About this exercise:
Show every line of the data below that includes the word "computer".

Supplied records:
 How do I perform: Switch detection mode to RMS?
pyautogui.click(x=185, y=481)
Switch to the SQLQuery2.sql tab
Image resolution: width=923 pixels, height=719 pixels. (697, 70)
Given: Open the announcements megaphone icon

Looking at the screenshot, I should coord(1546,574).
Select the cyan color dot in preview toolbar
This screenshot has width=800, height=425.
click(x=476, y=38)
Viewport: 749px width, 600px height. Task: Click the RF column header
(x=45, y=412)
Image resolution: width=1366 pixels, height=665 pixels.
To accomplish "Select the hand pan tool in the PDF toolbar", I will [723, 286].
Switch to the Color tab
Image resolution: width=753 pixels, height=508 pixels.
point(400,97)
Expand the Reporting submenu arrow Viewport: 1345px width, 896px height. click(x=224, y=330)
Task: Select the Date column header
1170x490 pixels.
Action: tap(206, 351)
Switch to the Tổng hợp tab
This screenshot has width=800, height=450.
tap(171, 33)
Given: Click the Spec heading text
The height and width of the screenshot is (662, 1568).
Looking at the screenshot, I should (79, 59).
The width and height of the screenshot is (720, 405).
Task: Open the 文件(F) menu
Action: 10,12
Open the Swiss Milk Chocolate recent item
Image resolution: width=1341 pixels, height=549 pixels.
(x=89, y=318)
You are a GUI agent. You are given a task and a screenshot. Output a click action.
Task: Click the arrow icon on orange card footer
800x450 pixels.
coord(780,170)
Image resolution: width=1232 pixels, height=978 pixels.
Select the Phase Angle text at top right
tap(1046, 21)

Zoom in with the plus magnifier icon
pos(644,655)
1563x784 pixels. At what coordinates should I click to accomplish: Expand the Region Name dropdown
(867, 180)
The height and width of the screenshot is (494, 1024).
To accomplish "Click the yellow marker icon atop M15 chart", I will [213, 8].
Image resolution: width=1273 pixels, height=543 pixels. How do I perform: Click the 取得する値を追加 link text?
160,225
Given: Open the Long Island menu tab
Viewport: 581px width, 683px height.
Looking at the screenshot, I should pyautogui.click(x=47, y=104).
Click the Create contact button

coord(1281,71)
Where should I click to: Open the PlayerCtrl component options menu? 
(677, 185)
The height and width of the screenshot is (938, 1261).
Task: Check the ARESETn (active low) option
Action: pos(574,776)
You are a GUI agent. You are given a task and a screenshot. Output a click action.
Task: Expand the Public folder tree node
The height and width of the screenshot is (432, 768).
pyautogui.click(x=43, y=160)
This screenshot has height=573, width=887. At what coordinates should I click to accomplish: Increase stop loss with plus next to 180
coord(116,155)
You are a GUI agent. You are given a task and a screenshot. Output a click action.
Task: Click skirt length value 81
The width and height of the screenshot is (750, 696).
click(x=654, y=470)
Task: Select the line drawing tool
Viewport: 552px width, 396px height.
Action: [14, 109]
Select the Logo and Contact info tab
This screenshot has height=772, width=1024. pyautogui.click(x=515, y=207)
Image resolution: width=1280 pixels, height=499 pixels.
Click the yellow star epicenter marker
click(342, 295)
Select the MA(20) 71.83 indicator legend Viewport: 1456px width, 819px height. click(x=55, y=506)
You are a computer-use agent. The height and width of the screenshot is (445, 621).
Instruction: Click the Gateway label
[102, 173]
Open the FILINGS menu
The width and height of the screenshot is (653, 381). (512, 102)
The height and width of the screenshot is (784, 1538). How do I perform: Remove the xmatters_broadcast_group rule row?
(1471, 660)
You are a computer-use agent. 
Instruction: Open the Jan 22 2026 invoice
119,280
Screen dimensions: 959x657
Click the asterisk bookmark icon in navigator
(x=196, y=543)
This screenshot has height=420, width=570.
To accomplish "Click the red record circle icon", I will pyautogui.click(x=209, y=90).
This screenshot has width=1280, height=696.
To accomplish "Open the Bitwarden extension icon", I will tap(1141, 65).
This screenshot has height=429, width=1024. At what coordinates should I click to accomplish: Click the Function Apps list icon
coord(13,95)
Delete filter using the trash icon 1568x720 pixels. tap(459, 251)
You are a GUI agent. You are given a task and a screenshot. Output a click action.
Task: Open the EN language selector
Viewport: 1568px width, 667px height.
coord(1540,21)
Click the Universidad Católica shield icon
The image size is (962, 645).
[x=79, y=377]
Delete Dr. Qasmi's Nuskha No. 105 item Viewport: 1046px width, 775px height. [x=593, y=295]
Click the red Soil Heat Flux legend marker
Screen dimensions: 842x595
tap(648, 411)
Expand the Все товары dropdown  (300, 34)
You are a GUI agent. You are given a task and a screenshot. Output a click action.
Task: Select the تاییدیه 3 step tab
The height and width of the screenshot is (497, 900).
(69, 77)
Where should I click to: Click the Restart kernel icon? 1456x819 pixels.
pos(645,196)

Output below:
You are a computer-use agent. The height and width of the screenshot is (445, 621).
You are a computer-use agent. 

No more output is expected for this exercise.